What is the problem, question, or theme?
Addressing different topics around that theme.
Final conclusions – what did you learn? What remains unknown?
That may sound simple, but there’s still an art to it. The best interview-based or informative podcasts have hosts who have done their research. That means knowing what research supports your claims, and what research supports your opposition.
When interviewing someone, it’s good to have read or watched the interview subject’s own materials. Additionally, the best interviewers are familiar with their guest’s other interviews. Studying a guest’s other interviews allows the host to dive deeper into questions that have already been asked, or present new, interesting questions that keep the listeners engaged.

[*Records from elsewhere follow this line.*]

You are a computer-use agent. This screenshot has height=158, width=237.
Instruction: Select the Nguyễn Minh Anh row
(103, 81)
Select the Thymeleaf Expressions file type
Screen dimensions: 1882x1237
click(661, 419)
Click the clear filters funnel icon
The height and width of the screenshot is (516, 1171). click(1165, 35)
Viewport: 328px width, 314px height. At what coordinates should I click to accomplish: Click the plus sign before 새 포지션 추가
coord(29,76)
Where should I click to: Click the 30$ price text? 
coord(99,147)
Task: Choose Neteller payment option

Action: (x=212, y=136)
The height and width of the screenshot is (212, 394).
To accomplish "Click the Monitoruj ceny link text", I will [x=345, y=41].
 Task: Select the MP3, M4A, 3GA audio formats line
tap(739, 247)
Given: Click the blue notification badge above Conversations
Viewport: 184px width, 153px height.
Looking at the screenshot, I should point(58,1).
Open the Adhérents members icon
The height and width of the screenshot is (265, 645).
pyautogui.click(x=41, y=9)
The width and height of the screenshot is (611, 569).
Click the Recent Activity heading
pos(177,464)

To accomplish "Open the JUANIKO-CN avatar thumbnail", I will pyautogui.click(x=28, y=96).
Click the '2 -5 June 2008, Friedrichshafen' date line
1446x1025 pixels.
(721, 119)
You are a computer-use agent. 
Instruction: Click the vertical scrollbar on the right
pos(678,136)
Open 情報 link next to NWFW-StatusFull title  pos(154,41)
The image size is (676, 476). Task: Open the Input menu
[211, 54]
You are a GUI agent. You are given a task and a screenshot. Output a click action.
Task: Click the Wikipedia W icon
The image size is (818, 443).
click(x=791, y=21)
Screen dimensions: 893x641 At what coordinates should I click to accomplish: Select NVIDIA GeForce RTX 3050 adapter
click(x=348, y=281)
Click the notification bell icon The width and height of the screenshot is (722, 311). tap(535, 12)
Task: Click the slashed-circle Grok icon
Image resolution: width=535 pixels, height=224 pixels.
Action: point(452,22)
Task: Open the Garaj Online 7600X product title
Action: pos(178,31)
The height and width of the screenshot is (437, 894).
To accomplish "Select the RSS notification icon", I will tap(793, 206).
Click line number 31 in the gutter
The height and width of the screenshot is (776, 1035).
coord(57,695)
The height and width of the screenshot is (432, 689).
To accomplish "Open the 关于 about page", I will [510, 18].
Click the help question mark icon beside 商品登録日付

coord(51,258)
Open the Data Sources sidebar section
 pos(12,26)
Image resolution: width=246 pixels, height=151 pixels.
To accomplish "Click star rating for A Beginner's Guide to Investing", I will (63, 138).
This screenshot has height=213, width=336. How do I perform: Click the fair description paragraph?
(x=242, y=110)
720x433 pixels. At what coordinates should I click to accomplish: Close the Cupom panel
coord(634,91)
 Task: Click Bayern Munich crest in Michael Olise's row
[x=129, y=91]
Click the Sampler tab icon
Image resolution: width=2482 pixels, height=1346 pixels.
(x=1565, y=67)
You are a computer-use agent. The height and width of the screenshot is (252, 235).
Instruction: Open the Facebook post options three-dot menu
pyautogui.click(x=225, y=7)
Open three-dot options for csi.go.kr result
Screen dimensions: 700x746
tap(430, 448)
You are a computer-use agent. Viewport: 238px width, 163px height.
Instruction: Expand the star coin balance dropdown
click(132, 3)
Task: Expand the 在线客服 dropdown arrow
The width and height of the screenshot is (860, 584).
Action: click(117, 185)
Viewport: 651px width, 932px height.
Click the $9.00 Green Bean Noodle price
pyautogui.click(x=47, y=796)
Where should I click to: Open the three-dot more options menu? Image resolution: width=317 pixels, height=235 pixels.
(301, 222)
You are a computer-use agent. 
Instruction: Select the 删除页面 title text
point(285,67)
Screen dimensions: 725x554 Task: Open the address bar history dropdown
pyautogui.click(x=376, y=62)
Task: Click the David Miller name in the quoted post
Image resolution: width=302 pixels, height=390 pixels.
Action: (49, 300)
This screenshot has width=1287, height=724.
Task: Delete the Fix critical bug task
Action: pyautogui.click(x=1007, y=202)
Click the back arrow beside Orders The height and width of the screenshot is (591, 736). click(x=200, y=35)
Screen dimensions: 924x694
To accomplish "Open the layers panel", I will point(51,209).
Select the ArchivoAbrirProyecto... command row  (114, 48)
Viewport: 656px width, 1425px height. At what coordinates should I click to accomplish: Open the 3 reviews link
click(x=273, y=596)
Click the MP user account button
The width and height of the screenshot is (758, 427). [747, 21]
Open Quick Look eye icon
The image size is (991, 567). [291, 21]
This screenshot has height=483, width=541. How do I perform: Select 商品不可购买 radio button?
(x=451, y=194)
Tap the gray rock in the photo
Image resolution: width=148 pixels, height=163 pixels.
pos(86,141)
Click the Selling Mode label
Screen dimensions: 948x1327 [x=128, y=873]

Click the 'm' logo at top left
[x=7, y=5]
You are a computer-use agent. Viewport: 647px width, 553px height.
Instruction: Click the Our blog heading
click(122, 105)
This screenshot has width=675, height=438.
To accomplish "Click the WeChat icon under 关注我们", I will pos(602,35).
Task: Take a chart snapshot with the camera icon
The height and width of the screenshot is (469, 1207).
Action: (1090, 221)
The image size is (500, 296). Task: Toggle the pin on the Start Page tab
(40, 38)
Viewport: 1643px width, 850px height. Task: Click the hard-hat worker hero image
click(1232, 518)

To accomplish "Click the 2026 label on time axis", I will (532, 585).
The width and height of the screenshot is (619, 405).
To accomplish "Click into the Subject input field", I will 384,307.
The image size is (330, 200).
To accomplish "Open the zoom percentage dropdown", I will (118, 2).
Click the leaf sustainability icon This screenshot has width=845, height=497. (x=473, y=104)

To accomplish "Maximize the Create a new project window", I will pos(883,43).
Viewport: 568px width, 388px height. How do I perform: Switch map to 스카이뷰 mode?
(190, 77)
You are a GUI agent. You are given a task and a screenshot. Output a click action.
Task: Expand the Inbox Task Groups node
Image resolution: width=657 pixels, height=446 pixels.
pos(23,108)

The Editor’s Role in Content Editing for Podcasts
Most of what we discussed above is the podcaster’s role. By the time a podcast recording gets to an editor, thoughtful scripting or research should already have taken place. However, podcast editors still need to be familiar with these storytelling techniques to they can do their part in creating the final product.
Podcast editors are primarily responsible for making sure that the podcast is audibly clear (like we discussed earlier). But, they’re also in charge of condensing the podcast recording and putting it in an order that best serves the story or theme of the episode.
Whether you’re editing your own podcast or outsourcing, make sure your podcast editor is familiar with storytelling. The best podcast editors will be collaborators with you, and the end result will be a podcast that matches your vision and is accessible to your audience.
Bonus Content: A Podcaster’s Cherry on Top
Some podcasters ask their editors to provide additional podcast editing services, like helping with titles, show notes, time cards, and transcriptions. Aside from titles, these are all additives that aren’t required for podcasts but do enhance your listener’s experience.
The name of each episode should support the theme of the episode. Sometimes, titles can be clever, humorous, or mysterious. When in doubt, use a straightforward title that gives the listener a hint of what to expect from the episode.
Not everyone is able to listen to podcasts. Transcribing your episodes is a nice way of making your podcast accessible to a broader audience. As an extra bonus, adding a transcribed version of your podcast episodes to your website (if you have one) may help your podcast get a bigger audience online.
Along with show notes, many podcasters like to add time cards. These can alert listeners to when topics they do or don’t want to hear about will come up in the episode. For example, podcasts that discuss popular books, movies, or TV shows may have spoiler and non-spoiler sections. Adding time cards that tell a listener when spoilers will appear is a great way to avoid upsetting listeners who don’t want to know future plot details.
Adding an extra paragraph or two of information about the podcast episode can help someone decide whether that episode matches what they’re looking for. Show notes should be engaging, and avoid extremely long paragraphs. Often times, show notes can be as simple as a list of bullet points that explain the content of the podcast.